(Collected data entries)
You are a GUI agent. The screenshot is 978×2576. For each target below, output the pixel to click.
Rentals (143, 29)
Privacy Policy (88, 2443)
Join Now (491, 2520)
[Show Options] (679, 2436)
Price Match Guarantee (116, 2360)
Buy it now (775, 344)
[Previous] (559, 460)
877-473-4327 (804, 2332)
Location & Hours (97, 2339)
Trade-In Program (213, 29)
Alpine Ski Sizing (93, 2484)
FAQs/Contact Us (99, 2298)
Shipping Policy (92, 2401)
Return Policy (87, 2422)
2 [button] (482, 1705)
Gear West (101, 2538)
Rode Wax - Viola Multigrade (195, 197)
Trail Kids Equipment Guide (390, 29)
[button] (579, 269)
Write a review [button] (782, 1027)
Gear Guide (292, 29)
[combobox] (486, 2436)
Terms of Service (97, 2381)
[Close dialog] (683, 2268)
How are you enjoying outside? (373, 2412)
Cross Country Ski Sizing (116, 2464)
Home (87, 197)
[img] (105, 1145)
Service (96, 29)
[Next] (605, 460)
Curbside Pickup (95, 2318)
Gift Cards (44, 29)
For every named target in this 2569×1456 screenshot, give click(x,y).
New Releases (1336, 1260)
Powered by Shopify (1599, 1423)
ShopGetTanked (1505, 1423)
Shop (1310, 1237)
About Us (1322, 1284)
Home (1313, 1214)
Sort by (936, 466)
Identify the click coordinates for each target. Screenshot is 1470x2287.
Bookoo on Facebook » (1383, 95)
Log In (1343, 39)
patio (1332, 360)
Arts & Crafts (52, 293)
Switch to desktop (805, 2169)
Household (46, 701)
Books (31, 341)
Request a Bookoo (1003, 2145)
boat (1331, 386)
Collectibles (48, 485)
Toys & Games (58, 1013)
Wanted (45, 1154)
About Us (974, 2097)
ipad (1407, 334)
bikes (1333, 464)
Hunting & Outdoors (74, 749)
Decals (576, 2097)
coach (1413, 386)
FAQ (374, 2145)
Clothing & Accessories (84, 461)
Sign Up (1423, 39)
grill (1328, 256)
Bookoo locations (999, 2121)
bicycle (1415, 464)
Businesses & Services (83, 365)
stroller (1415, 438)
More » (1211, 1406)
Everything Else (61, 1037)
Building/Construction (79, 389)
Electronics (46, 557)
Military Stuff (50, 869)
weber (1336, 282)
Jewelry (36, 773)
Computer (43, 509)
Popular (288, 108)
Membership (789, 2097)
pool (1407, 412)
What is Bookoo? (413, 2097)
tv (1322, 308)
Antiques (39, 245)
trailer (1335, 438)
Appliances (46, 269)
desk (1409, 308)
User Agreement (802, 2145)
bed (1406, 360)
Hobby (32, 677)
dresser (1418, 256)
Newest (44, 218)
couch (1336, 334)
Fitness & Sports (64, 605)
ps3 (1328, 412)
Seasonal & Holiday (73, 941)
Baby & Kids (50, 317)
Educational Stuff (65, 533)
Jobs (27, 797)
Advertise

● **To do**:
Give a word-for-word restatement of every record.

● **Response**:
You are a GUI agent. The screenshot is 978×2576. For each target below, output the pixel to click.
Rentals (143, 29)
Privacy Policy (88, 2443)
Join Now (491, 2520)
[Show Options] (679, 2436)
Price Match Guarantee (116, 2360)
Buy it now (775, 344)
[Previous] (559, 460)
877-473-4327 (804, 2332)
Location & Hours (97, 2339)
Trade-In Program (213, 29)
Alpine Ski Sizing (93, 2484)
FAQs/Contact Us (99, 2298)
Shipping Policy (92, 2401)
Return Policy (87, 2422)
2 [button] (482, 1705)
Gear West (101, 2538)
Rode Wax - Viola Multigrade (195, 197)
Trail Kids Equipment Guide (390, 29)
[button] (579, 269)
Write a review [button] (782, 1027)
Gear Guide (292, 29)
[combobox] (486, 2436)
Terms of Service (97, 2381)
[Close dialog] (683, 2268)
How are you enjoying outside? (373, 2412)
Cross Country Ski Sizing (116, 2464)
Home (87, 197)
[img] (105, 1145)
Service (96, 29)
[Next] (605, 460)
Curbside Pickup (95, 2318)
Gift Cards (44, 29)
For every named target in this 2569×1456 screenshot, give click(x,y).
New Releases (1336, 1260)
Powered by Shopify (1599, 1423)
ShopGetTanked (1505, 1423)
Shop (1310, 1237)
About Us (1322, 1284)
Home (1313, 1214)
Sort by (936, 466)
Identify the click coordinates for each target. Screenshot is 1470x2287.
Bookoo on Facebook » (1383, 95)
Log In (1343, 39)
patio (1332, 360)
Arts & Crafts (52, 293)
Switch to desktop (805, 2169)
Household (46, 701)
Books (31, 341)
Request a Bookoo (1003, 2145)
boat (1331, 386)
Collectibles (48, 485)
Toys & Games (58, 1013)
Wanted (45, 1154)
About Us (974, 2097)
ipad (1407, 334)
bikes (1333, 464)
Hunting & Outdoors (74, 749)
Decals (576, 2097)
coach (1413, 386)
FAQ (374, 2145)
Clothing & Accessories (84, 461)
Sign Up (1423, 39)
grill (1328, 256)
Bookoo locations (999, 2121)
bicycle (1415, 464)
Businesses & Services (83, 365)
stroller (1415, 438)
More » (1211, 1406)
Everything Else (61, 1037)
Building/Construction (79, 389)
Electronics (46, 557)
Military Stuff (50, 869)
weber (1336, 282)
Jewelry (36, 773)
Computer (43, 509)
Popular (288, 108)
Membership (789, 2097)
pool (1407, 412)
What is Bookoo? (413, 2097)
tv (1322, 308)
Antiques (39, 245)
trailer (1335, 438)
Appliances (46, 269)
desk (1409, 308)
User Agreement (802, 2145)
bed (1406, 360)
Hobby (32, 677)
dresser (1418, 256)
Newest (44, 218)
couch (1336, 334)
Fitness & Sports (64, 605)
ps3 (1328, 412)
Seasonal & Holiday (73, 941)
Baby & Kids (50, 317)
Educational Stuff (65, 533)
Jobs (27, 797)
Advertise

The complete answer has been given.